Interpreting the Labour Party: Approaches to Labour Politics and History

By John Callaghan; Steven Fielding et al. | Go to book overview

11

Lewis Minkin and the party-unions link

Eric Shaw

'For over 80 years', Minkin declares in his magisterial survey The Contentious Alliance (1991: xii), the Labour Party-trade unions link 'has shaped the structure and, in various ways, the character of the British Left'. His core proposition can be encapsulated simply: trade union 'restraint has been the central characteristic' of the link (1991: 26). This constitutes a frontal challenge to received wisdom – endlessly repeated, recycled and amplified by Britain's media – that, until the 'modernisation' of the party, initiated by Neil Kinnock and accelerated by Tony Blair, the unions ran the party. So ingrained is this wisdom in British political culture that no discussion of party-unions relations in the media can endure for long without some reference to the days when 'the union barons controlled the party'. This view, Minkin holds, is a gross over-simplification and, to a degree, downright misleading. The relationship is infinitely more subtle and complex, and far more balanced than the conventional view allows. The task Minkin sets himself in The Contentious Alliance is twofold: on the one hand to explain why and how he reached that conclusion; and, on the other – the core of the book – to lay bare the inner dynamics of the party-unions connection.

━━━

Answer these questions about the excerpt on Lewis Minkin and the party-unions link:
1. Who is the author of the chapter?
2. According to Minkin, what has been the central characteristic of the link?
3. Who initiated the party's "modernisation," and who accelerated it?

* **Supplied data**:
━━━

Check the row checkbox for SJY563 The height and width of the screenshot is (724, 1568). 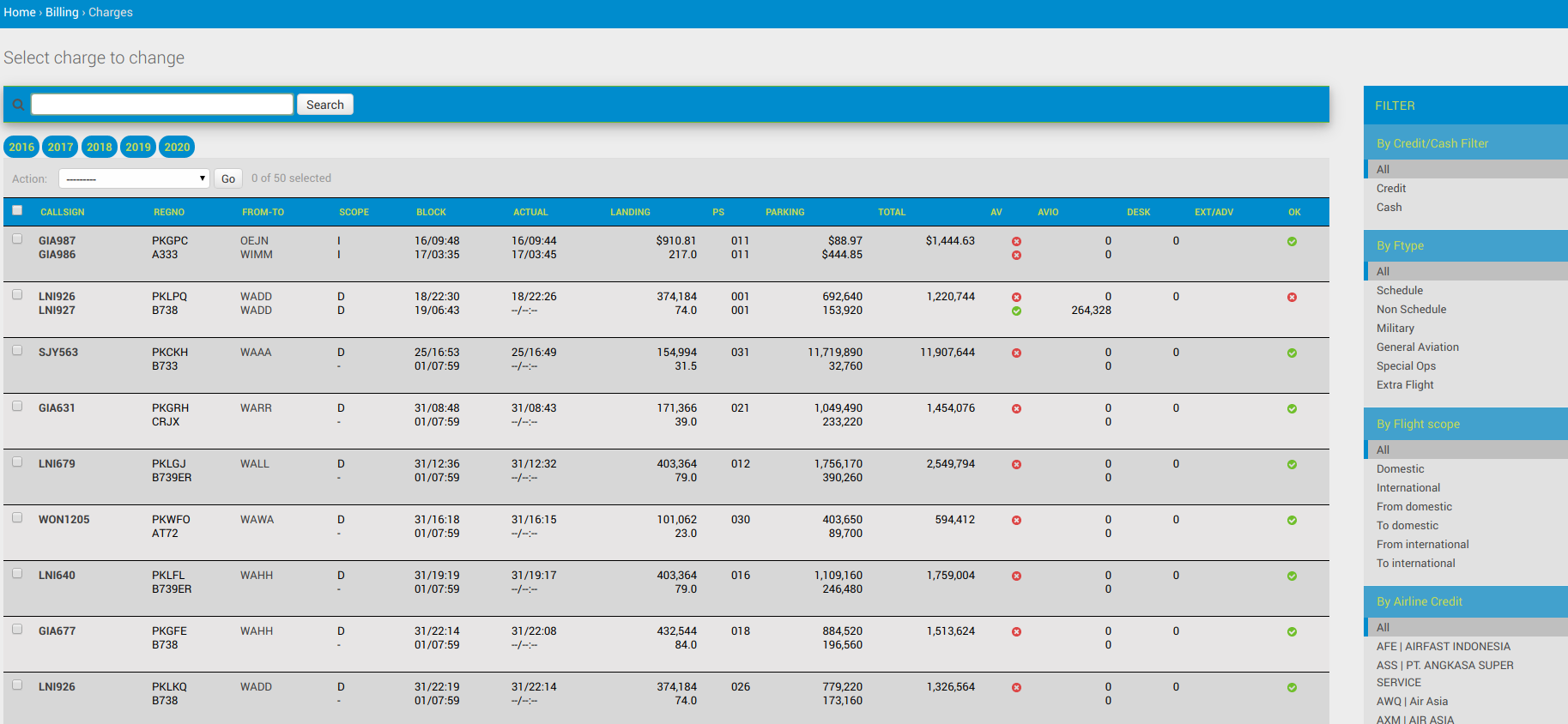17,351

━━━

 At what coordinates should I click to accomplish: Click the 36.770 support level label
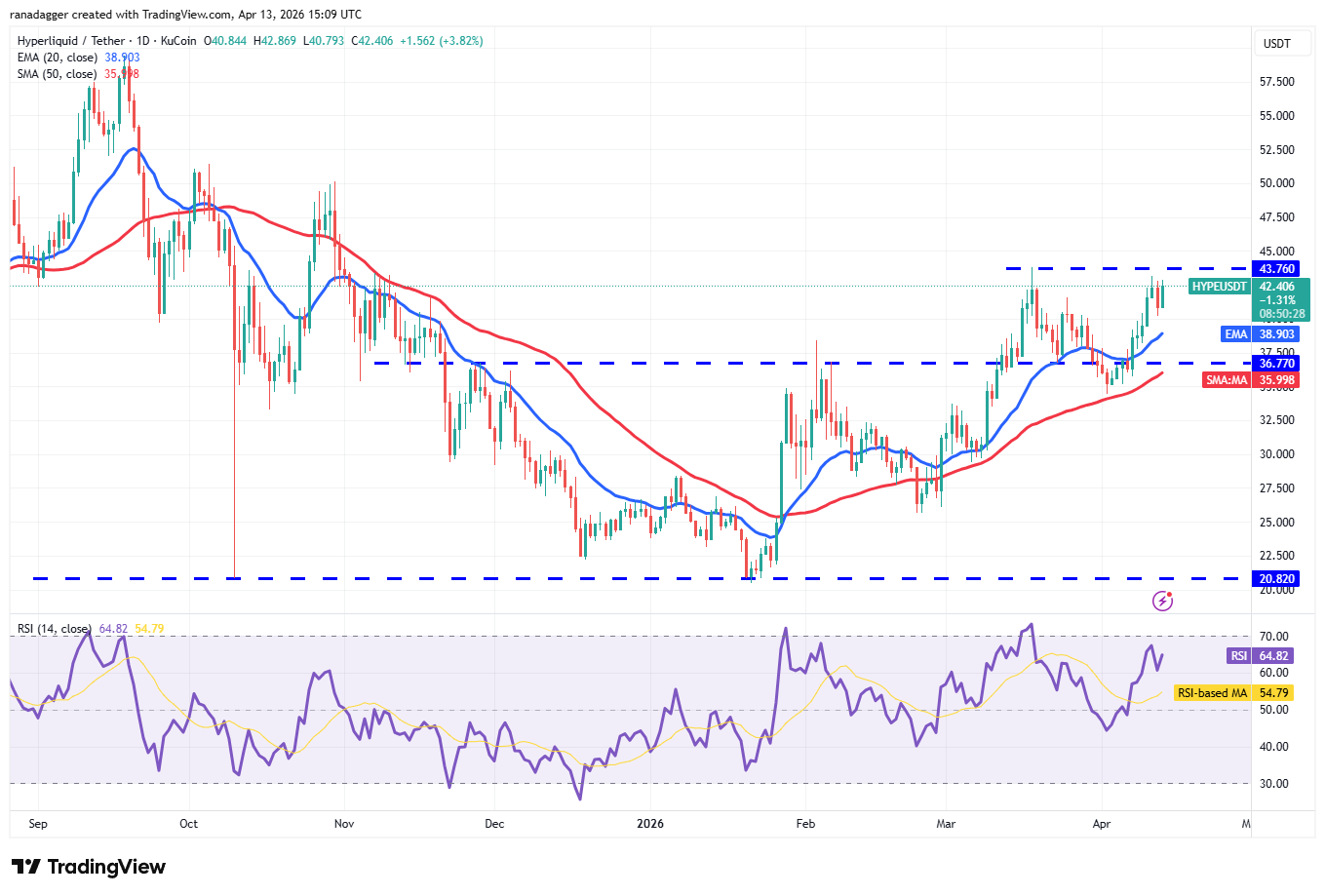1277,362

━━━

* **Answer for the task**:
1. Eric Shaw
2. Trade union restraint
3. Neil Kinnock initiated it, and Tony Blair accelerated it.